Work/life balance

In my last column I shared information about Gen Y’s plea for work/life balance. This desire is part of a bigger picture of the Gen Y population.

But before we get back to the issue of work/life balance, let me share a handful of statistics one of my colleagues stumbled upon at TheMintGrad.Org. TheMintGrad, founded by Northwestern Mutual, is committed to guiding Millennials to be money smart and financially fit. You can view more statistics at Here are a few to continue to strengthen your understanding of this Gen Y/Millennial population.

  • Nearly 2/3 of Gen Y hold bachelor degrees (Millennial Branding/PayScale).
  • 75 percent see themselves as authentic and are not willing to compromise their family and personal values (Bentley University’s Center For Women and Business).
  • 84 percent say making a positive difference in the world is more important than professional recognition (Bentley University’s Center For Women and Business).
  • 92 percent think success should be about more than profit (Deloitte).
  • 81 percent have donated money, goods or services (Walden University and Harris Interactive).
  • Over 70 percent of Millennials feel technology creates more opportunities for all (Telefonica).
  • Only 30 percent consider their current job a career, as compared to more than half of Gen X (Pew Research).
  • More than half want to start their own business or have already done so (Kauffman Foundation).
  • 56 percent of Milennials wouldn’t work for a company that bans social media (Milennial Branding/PayScale).
  • 50 percent of Millennials say they travel for leisure, compared to just 30 percent in prior generations (PGAV Destinations Study 2011).

Note: TheMintGrad uses “Millennials” interchangeably with “Gen Y.” In some situations, “Millennial” refers to the next generation.

Some of the things we see in this generation trip us up. “Us” meaning the Baby Boomers and, perhaps, some of the Gen Xers. Nan Stone sums some things up well:

“Perhaps it is time to rethink the logic that equates long hours with superior performance and workaholism with commitment.”
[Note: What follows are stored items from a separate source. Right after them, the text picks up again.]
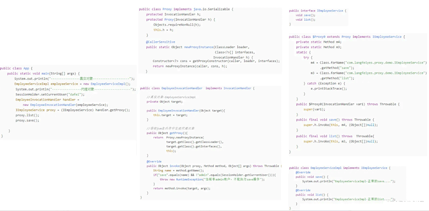The width and height of the screenshot is (429, 211).
Task: Click the Proxy class declaration implementing Serializable
Action: point(186,9)
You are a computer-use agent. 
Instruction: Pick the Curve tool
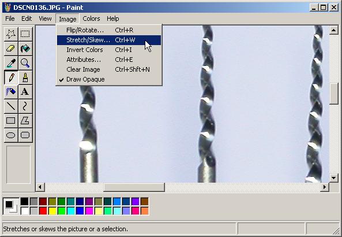click(25, 106)
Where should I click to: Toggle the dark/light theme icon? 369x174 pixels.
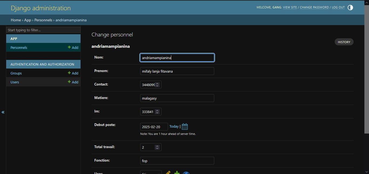point(350,8)
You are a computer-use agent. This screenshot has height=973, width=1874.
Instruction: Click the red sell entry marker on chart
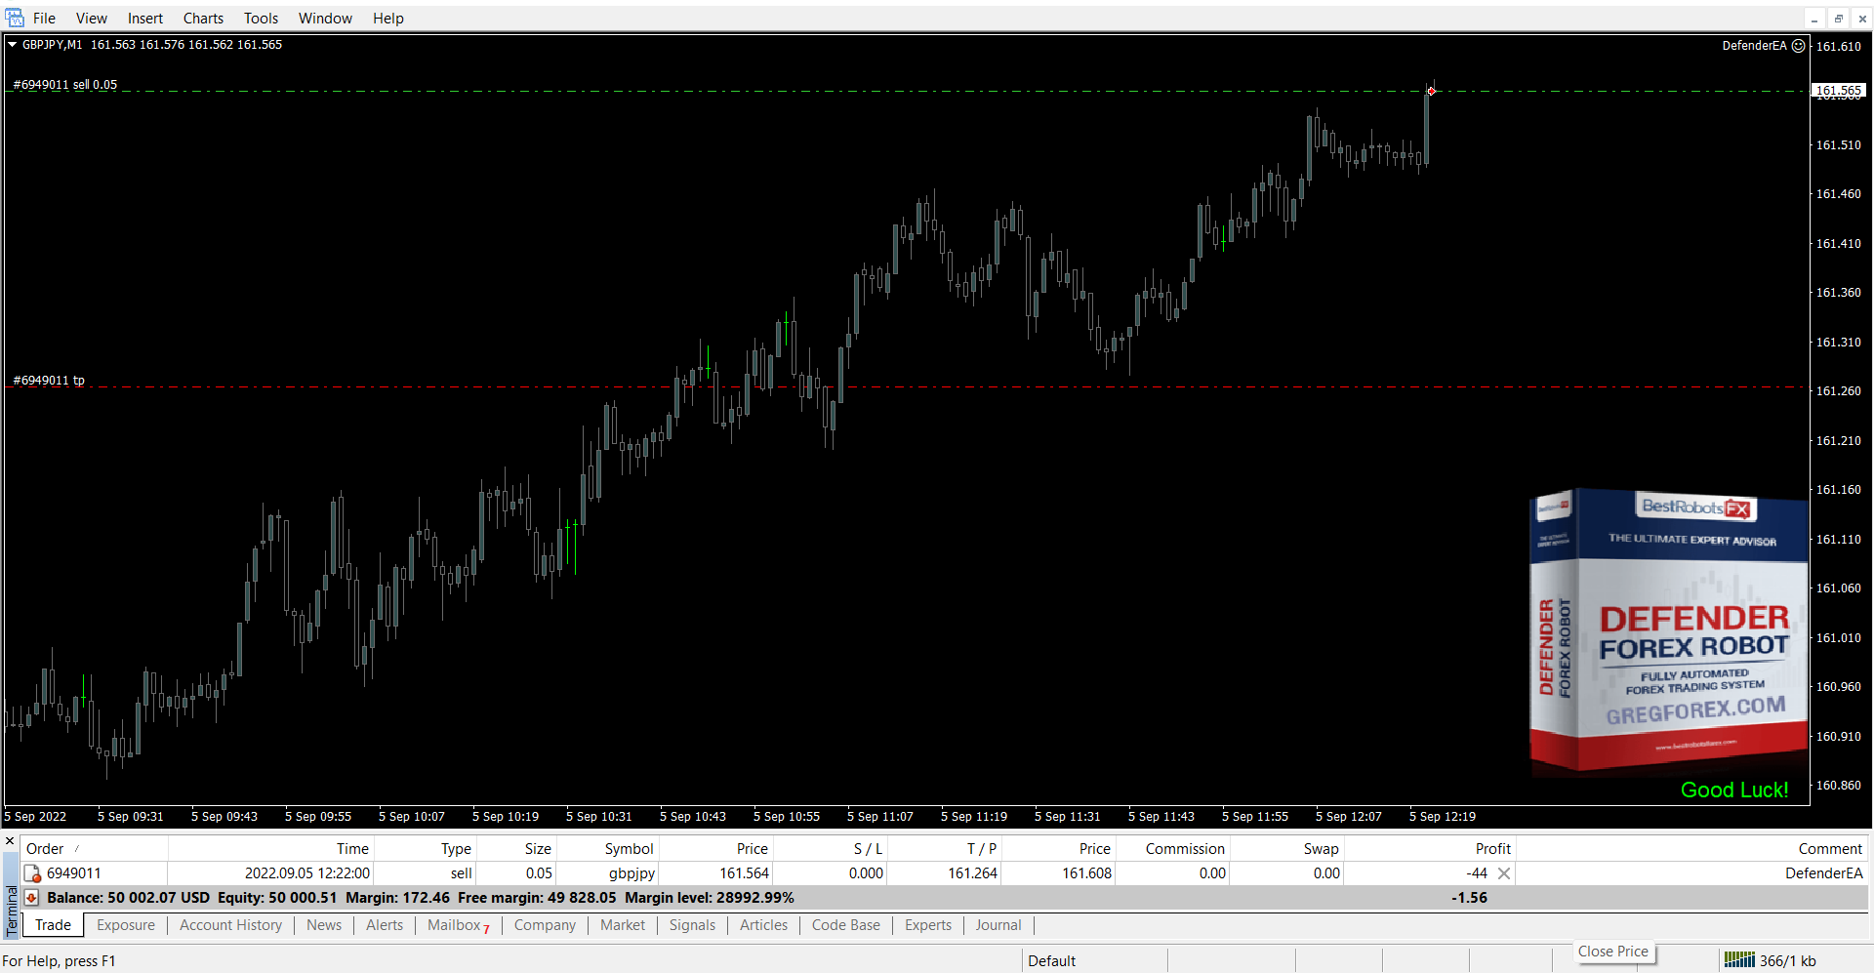click(1431, 91)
— Nan Stone, Mother’s Work, Harvard Business Review

In my last column, I asked Gen Y respondents to share what work/life balance would look like for them. I also asked them to “share three to five ways in which your current employer provides work/life balance. Enter n/a if there are none.” Of the 63 responses 41 included the word ‘flexible’ in their examples. Seven responses were n/a. I was impressed by what some of the employers in the Milwaukee area are doing to support this issue. Take a look:

  • “Our company rewards us with certificates for an hour off if we do something exceptional.”
  • “There is always give and take when it comes to the work/life paradox, and it is not one size fits all. Different situations merit different responses.”
  • “Easy to request off work with short notice. Supportive of family and personal issues.”
  • “We have summer hours, allowing us to leave anytime after 3 p.m. between Memorial Day and Labor Day.”
  • “An emphasis on leading a healthy lifestyle, having fun in the workplace WITH an expectation to work hard.”
  • “Understanding that my family is my first priority (i.e. my little sister is leaving for college this weekend and I have been able to be off Friday afternoon through Monday to help her prepare and then make the trip up to Minnesota with her).”
  • “There is a culture here that working very long days is not supported. While it is understood that there are times where this is necessary, it should not be a regular trend that more than 10 hours per day are worked.”
  • “Gives time for taking care of family and limits time spent in the office.”
  • “My employer is wonderful at this; they care about their employees.”
  • “Start and end time is flexible (within reason).”
  • “If we need to take care of something, we are able to do so as long as our work is getting completed and the quality of work does not go down.”
  • “Lenient about using phones and social media.”
  • “Both of my bosses go above and beyond to take care of their employees. They provide the means for us to have days off, leave early. It is not uncommon for them to slip us some cash and say, ‘Take your family out for a nice dinner and bring me back the receipt.’ All of this is done because they know we work hard during the day and they know we put in hours during our free time. Our efforts never go unnoticed.”
  • “Very supportive of life’s events (children, moving, sickness, family emergencies, priority situations.)”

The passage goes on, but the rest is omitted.